CHP Genel Başkanı Kemal Kılıçdaroğlu, "Tezkereye şöyle bir baktığımızda, sanki IŞİD terör örgütü işin perdesi ama 'Suriye ile nasıl mücadele edeceğiz?' Bu anlayışla geldiğini görüyoruz. O açıdan doğru bir tezkere olarak görmüyoruz. Hayır oyu kullanacağız" dedi.
Kılıçdaroğlu, yeni yasama yılının açılışı dolayısıyla, TBMM'de düzenlenen resepsiyonda basın mensuplarının sorularını yanıtladı.
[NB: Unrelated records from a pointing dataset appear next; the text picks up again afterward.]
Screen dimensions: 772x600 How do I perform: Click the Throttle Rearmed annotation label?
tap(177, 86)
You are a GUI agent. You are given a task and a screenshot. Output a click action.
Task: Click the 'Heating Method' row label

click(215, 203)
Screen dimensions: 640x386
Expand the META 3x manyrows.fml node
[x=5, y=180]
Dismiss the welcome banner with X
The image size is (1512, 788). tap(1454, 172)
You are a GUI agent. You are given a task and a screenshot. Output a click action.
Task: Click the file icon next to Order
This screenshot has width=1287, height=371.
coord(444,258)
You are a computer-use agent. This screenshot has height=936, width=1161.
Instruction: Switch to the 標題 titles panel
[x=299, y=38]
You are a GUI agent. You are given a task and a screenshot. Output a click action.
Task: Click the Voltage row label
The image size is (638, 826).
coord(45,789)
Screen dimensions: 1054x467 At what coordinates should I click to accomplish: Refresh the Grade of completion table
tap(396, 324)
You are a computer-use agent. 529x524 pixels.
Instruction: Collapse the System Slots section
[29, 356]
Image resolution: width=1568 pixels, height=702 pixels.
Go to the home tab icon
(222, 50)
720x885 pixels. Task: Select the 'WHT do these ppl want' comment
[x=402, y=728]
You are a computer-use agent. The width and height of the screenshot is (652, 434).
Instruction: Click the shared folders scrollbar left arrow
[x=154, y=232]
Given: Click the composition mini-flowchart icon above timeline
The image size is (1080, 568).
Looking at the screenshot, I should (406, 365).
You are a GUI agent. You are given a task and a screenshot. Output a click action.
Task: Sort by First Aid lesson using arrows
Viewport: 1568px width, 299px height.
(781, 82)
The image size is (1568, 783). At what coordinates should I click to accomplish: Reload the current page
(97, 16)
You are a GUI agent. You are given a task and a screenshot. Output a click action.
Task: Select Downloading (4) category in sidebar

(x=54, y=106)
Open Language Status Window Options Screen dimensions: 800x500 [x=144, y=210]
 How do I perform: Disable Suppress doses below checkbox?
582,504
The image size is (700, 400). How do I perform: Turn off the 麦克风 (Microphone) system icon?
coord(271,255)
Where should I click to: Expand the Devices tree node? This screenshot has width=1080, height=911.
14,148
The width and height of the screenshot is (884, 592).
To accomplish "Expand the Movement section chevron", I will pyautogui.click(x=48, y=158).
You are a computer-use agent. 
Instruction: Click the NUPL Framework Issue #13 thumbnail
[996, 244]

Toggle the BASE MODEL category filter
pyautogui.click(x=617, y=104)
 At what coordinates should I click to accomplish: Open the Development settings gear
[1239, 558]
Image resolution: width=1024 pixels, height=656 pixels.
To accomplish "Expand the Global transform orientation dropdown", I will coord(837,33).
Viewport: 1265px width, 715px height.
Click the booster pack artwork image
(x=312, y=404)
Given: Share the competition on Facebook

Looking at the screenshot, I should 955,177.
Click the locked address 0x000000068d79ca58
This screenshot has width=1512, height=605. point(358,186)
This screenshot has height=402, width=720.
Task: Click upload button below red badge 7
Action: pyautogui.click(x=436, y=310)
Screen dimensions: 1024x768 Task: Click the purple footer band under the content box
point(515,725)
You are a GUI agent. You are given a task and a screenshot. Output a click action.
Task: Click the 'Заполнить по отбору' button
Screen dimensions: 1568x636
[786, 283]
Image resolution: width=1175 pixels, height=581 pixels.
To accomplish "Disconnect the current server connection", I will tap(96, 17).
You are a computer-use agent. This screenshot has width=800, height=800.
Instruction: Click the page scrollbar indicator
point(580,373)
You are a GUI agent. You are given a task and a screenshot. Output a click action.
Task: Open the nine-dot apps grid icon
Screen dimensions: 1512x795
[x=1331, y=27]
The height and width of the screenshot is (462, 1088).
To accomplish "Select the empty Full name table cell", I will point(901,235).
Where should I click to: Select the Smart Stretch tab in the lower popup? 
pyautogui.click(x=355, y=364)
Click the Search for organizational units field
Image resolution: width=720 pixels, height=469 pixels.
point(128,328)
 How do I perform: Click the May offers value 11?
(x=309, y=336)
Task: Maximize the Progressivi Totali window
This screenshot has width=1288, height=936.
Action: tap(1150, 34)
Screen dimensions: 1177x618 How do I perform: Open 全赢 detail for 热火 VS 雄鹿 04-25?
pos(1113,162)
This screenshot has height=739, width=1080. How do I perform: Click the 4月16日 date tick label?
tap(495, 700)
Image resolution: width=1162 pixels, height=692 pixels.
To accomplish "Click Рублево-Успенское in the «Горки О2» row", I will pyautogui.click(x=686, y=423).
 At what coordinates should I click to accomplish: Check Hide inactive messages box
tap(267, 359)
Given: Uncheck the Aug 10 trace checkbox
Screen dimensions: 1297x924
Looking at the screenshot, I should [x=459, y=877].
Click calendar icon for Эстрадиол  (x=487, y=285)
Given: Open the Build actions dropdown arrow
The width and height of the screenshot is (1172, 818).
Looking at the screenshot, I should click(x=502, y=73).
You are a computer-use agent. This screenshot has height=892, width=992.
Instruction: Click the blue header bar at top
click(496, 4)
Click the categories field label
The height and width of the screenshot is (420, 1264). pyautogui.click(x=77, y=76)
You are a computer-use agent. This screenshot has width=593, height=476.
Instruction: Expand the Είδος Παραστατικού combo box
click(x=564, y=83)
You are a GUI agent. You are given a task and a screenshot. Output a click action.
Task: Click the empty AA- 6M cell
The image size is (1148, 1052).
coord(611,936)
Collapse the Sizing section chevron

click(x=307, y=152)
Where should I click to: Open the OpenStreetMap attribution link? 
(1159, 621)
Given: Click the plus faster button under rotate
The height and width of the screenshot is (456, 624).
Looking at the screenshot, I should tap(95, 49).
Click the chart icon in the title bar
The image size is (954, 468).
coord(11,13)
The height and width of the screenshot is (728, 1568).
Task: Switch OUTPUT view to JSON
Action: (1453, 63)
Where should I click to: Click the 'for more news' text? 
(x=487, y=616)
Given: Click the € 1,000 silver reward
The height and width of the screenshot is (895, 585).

"Tezkere konusunda söylemek istediğiniz bir şey var mı?" sorusuna, Kılıçdaroğlu, şu yanıtı verdi:
"Sadece IŞİD terör örgütü ile mücadele için... Uluslararası beklenti de bu yönde. Sadece bununla mücadele etme yönünde bir teklif gelseydi buna evet diyecektik. Başka terör örgütleriyle ilgili, 'biz müdahale edeceğiz, Batılılarla beraber aynı çerçevede mücadele edeceğiz' deselerdi, bir sorunumuz yoktu. Ama tezkereye şöyle bir baktığımızda, sanki IŞİD terör örgütü işin perdesi ama 'Suriye ile nasıl mücadele edeceğiz?' Bu anlayışla geldiğini görüyoruz. O açıdan doğru bir tezkere olarak görmüyoruz. Hayır oyu kullanacağız."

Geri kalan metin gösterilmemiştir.